We expect GDP growth of 2.8 percent in 2018 and 2.2 percent in 2019 (table 1). This is well above our estimated potential growth rate of around 1.2 percent, which means the chance of economic overheating is increasing. This is also visible in the development of unemployment and inflation: the unemployment rate will decline to 3.8 percent in 2019 and inflation will increase to 2.6 percent, partly due to VAT increases.
Producer confidence reaches highest level ever
Industrial capacity utilization increased further in January 2018 and is currently at pre-crisis levels (figure 1). According to a Statistics Netherlands (CBS) survey, labour shortages are now the biggest obstruction to production, not a lack of demand. This is a clear signal that the economy is doing well and that the labour market is tightening.
Confidence indicators suggest the economy will accelerate. In January of 2018 industrial producer confidence reached the highest level ever measured (figure 2). Producers are very positive about the expected business activity in the coming three months. They are also very satisfied with their order position. Because of these figures, together with the high level of the PMI, we expect strong economic growth to continue.
Highest budget surplus since the beginning of this century
Statistics Netherlands published its first figures for government finances in 2017Q3. The four-quarter rolling sum of the Dutch government budget balance improved to 1.2 percent of GDP in 2017Q3. This is the largest budget surplus this century (see figure 3). This was mainly caused by lower government expenditure, a result of the extensive budget cuts in recent years. Strong GDP growth also aided the health of government finances, by increasing tax income and reducing spending. Because of the government surplus and the sale of financial assets, the Dutch debt ratio declined to 57% of GDP in2017Q3.
The new coalition was also aware of the favourable state of the government finances, and decided to further increase spending and reduce taxes in the coming years. Politically it’s understandable that the government wants to reduce taxes and increase spending after years of budget cuts and reforms. However, the timing is rather unfortunate. When there was an economic downturn the government reduced spending. Now that the economy has finally recovered, the government plans to boost the economy even further. It’s this kind of policy that amplifies the already volatile economic cycle of the Netherlands.
Inflation remains low
The Dutch HICP inflation rate declined to 1.2% in December 2017, compared to 1.5% in November (figure 4). The main reason for the lower inflation reading is the smaller contribution of fuel prices. Core inflation remained low at 0.7%.

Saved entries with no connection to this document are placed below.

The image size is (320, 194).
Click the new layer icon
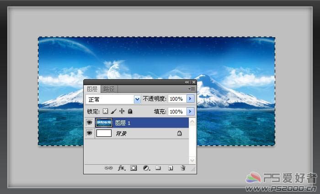coord(170,168)
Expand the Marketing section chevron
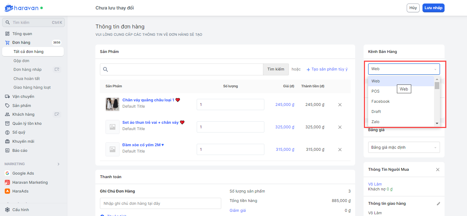The height and width of the screenshot is (216, 467). click(59, 164)
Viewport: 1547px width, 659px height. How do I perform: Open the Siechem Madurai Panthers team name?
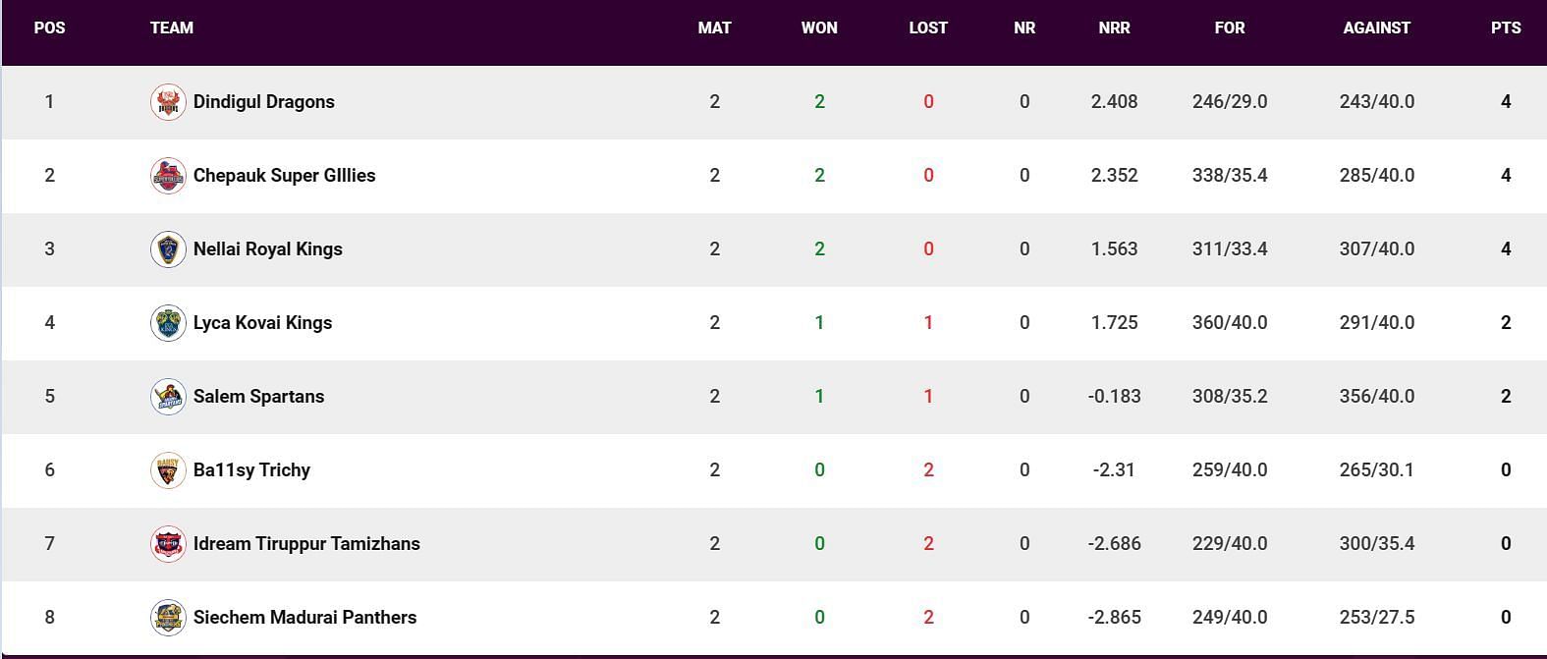304,618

Low inflation could be a result of subdued wage growth in the Netherlands, which seems to be partly caused by structural factors. Still, we think the increasing scarcity on the labour market will lead to higher nominal wage growth in 2018 and especially 2019. We expect HICP inflation to increase to 1.8 percent this year. In 2019 increases in some value added taxes will see companies raise their prices, which means inflation will further increase to 2.6 percent.